On the other hand, the opposition parties are not challenging the capitalist system but believe it is badly managed by the BN and that it could be altered and adjusted to be more democratic, just and reasonable to the Malaysian multi-racial society. In other words, they want to present themselves as an alternative to merely do alterations and modifications to the system so that it looks more humane. PAS, DAP and PKR are respectively propagating the programmes and ideas of an Islamic state, of a ‘Malaysian Malaysia’ and of ‘civil society’ as the treatment for the BN badly managed Malaysian capitalist system and in order to make it healthy.  But the experiences in neighbouring countries like Indonesia, Thailand and Philippines show that this will not solve the problems.

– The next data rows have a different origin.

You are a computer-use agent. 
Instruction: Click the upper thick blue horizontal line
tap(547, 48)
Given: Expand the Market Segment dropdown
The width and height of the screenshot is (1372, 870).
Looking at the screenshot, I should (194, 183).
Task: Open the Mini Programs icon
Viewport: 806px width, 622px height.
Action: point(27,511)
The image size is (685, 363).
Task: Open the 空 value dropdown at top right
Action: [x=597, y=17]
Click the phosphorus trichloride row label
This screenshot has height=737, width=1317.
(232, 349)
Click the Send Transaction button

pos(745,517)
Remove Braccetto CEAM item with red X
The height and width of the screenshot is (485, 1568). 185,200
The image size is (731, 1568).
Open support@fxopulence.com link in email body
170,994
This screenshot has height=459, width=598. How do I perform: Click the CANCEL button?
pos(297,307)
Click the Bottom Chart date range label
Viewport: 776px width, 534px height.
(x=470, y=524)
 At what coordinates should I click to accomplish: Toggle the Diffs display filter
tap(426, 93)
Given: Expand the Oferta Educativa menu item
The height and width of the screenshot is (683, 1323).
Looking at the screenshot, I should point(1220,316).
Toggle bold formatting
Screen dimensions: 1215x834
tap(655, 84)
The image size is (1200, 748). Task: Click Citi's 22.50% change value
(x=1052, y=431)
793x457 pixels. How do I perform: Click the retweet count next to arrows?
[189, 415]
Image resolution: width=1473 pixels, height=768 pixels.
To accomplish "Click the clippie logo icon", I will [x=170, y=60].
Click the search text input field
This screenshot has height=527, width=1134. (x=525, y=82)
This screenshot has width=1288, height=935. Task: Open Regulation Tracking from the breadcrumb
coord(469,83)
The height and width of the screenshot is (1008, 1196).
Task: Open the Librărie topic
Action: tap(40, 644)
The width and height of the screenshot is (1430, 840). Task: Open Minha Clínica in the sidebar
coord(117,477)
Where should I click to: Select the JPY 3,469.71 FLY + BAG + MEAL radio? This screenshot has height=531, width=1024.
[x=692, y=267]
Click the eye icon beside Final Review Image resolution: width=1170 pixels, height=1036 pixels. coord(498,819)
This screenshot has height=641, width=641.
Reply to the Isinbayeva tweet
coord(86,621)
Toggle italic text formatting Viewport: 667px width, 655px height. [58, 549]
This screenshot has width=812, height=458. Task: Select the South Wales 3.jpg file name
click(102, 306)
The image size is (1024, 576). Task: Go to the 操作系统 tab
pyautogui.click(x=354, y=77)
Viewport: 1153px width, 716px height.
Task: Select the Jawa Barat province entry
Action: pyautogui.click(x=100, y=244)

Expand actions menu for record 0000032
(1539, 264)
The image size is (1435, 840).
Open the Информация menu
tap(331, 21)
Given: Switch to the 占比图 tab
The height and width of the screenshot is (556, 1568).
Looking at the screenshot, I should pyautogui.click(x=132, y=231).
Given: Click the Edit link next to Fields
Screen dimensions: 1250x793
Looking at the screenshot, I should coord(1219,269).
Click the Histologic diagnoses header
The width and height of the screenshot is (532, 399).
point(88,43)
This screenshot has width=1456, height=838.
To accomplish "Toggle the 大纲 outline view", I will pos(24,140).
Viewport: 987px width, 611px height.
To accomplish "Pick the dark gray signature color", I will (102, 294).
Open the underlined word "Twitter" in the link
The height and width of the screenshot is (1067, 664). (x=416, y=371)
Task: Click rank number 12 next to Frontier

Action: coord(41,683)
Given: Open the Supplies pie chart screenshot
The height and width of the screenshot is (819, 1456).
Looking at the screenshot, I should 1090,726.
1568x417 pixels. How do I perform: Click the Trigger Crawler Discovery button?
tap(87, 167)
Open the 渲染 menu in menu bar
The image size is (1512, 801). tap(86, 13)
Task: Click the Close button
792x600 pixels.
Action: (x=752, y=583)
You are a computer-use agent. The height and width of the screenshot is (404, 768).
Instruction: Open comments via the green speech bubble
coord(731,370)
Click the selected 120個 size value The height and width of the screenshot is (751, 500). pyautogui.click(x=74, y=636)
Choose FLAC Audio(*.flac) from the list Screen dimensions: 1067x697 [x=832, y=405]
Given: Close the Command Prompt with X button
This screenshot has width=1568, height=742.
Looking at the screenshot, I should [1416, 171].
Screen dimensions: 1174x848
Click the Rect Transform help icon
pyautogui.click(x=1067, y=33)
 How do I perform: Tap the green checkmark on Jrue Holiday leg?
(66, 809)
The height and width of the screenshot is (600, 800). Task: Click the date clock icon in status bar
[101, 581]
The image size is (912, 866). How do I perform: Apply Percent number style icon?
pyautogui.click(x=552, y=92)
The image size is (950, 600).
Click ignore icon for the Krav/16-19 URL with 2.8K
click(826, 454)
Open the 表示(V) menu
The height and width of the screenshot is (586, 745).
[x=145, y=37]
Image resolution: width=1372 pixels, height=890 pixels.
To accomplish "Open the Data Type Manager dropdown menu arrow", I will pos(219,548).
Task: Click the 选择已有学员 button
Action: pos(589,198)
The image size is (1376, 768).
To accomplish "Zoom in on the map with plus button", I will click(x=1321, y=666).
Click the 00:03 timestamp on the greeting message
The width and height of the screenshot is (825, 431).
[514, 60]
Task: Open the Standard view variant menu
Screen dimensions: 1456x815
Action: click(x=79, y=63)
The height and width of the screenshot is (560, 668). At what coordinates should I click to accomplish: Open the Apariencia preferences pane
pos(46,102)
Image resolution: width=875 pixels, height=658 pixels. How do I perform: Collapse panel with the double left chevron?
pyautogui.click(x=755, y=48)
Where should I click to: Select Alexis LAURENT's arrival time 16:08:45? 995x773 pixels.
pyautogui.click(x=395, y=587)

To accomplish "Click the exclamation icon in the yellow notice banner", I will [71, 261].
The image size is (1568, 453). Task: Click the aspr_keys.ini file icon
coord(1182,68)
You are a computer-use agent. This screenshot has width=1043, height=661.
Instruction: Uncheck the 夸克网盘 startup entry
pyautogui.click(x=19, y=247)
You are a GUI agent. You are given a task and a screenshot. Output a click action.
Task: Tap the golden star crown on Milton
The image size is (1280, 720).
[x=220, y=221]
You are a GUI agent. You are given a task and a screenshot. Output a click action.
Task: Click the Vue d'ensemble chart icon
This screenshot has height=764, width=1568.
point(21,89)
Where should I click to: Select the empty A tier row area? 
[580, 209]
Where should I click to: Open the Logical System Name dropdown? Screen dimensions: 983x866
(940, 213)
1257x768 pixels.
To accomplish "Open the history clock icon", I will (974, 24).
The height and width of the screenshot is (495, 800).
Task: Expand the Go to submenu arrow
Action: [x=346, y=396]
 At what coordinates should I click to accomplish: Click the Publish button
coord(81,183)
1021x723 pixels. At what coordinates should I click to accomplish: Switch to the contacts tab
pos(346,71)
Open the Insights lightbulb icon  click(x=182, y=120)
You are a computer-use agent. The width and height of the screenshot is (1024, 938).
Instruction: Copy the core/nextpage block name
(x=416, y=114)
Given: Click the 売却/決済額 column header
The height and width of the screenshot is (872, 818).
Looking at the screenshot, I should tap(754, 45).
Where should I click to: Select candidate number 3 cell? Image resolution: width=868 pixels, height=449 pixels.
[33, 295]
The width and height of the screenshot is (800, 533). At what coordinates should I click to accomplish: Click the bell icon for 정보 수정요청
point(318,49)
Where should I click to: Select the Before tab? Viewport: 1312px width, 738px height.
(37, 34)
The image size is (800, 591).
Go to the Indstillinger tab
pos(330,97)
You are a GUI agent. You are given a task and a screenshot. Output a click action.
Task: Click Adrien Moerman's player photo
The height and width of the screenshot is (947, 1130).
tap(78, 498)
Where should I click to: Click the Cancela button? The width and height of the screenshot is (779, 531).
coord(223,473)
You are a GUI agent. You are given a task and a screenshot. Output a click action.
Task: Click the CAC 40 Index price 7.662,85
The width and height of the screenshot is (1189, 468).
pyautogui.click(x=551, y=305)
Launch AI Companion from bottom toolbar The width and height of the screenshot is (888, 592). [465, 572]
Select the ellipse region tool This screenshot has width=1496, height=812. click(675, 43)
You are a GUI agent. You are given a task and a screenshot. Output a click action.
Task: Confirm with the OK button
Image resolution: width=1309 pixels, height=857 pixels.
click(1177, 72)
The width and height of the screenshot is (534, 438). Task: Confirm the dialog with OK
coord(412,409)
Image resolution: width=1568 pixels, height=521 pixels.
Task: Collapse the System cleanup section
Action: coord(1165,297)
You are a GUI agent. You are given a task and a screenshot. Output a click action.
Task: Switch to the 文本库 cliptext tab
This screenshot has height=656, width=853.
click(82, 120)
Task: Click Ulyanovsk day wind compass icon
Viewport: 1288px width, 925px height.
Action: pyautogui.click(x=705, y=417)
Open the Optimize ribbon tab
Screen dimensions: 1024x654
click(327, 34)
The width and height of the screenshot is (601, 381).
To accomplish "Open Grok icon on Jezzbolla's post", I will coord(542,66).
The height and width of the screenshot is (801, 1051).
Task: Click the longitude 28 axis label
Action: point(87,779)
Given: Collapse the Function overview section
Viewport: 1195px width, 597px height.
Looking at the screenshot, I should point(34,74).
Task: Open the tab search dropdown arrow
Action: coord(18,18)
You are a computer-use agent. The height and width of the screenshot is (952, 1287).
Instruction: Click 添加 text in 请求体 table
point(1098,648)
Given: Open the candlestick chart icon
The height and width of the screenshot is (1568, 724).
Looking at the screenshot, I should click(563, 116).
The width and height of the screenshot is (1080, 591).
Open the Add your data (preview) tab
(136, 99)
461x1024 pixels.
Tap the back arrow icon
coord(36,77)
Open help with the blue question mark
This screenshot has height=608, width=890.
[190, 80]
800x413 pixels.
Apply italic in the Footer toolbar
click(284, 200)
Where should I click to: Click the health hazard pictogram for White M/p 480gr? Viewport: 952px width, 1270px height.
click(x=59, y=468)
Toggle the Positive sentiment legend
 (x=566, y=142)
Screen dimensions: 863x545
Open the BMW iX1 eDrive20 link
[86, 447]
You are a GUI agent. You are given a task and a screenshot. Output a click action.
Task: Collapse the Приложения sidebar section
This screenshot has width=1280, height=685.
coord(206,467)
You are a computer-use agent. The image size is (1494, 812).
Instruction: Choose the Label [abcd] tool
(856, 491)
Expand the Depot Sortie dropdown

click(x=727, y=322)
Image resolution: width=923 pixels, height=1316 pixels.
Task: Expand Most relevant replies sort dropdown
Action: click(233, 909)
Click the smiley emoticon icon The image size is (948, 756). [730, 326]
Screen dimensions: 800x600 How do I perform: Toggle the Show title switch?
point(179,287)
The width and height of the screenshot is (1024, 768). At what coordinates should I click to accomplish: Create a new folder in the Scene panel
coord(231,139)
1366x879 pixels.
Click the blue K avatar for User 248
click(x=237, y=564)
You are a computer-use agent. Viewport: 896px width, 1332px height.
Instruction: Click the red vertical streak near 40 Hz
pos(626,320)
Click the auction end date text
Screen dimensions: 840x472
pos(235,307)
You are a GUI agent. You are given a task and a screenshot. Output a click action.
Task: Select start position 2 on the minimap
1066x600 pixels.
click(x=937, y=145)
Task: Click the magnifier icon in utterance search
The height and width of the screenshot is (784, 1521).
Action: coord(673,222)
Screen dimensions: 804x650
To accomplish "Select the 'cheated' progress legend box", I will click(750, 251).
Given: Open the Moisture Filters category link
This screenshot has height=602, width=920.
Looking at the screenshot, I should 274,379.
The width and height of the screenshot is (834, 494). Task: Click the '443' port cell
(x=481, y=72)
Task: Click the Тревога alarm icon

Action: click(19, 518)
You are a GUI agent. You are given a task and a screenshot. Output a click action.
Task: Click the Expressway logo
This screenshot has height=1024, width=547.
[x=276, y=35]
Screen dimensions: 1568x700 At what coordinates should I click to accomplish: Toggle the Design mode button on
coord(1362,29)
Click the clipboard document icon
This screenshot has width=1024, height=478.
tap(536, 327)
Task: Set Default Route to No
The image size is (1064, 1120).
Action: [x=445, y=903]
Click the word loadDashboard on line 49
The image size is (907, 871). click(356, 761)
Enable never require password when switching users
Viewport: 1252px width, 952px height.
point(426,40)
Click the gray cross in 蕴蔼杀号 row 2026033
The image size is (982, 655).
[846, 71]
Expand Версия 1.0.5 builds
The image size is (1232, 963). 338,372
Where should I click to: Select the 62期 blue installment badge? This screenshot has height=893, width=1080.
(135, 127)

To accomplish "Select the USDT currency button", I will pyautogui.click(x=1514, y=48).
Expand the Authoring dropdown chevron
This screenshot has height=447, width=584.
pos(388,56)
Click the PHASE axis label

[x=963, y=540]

The political alternatives or solutions presented by these opposition parties has a similarity to what was offered in other countries by populist leaders and their parties before coming to power –  in Indonesia in 1998, by Megawati Sukarnoputri and the Indonesian Democratic Party (PDI); in Philippines in 1986, by Corazon Aquino (United Nationalist Democratic Organization -UNIDO) and in 2000 by Joseph Estrada (Party of the Filipino Masses – PMP); in 2002 in Thailand, by Thaksin Sinawatra (Thai Rak Thai -Thais Love Thais party). In order to gain popular support, they propagated the need to fight for democratic rights even though, at the same time, they were seeking the support and consent of some national and international capitalists.

When these leaders came into power, the policies towards the workers and poor people were not much different from, and sometimes more corrupt and unjust than what the people they were opposing had done during their tenures of office. Consequently new movements became necessary to remove them and workers and poor farmers became disillusioned with their own strength and struggles. This is because, as capitalist politicians, these once popular leaders played the role of defending and strengthening free market systems which benefit the capitalist class. In that process the fundamental needs of the poor, of workers and of peasants were left uncared for.  

All the arguments above show that both the opposition and the BN are clearly pro-free market parties. They represent and promote the needs of elites and capitalists and have utilised racial or religious policies that divide the masses. In the absence of any generalised struggle led by the working class and involving the workers and poor farmers, the capitalists have met no opposition to their use of reactionary and opportunist politics to safeguard their wealth and to prevail over the working class. The working class and the oppressed that creates the wealth have to unite their forces in a struggle for their rights and needs denied by pro-capitalist parties.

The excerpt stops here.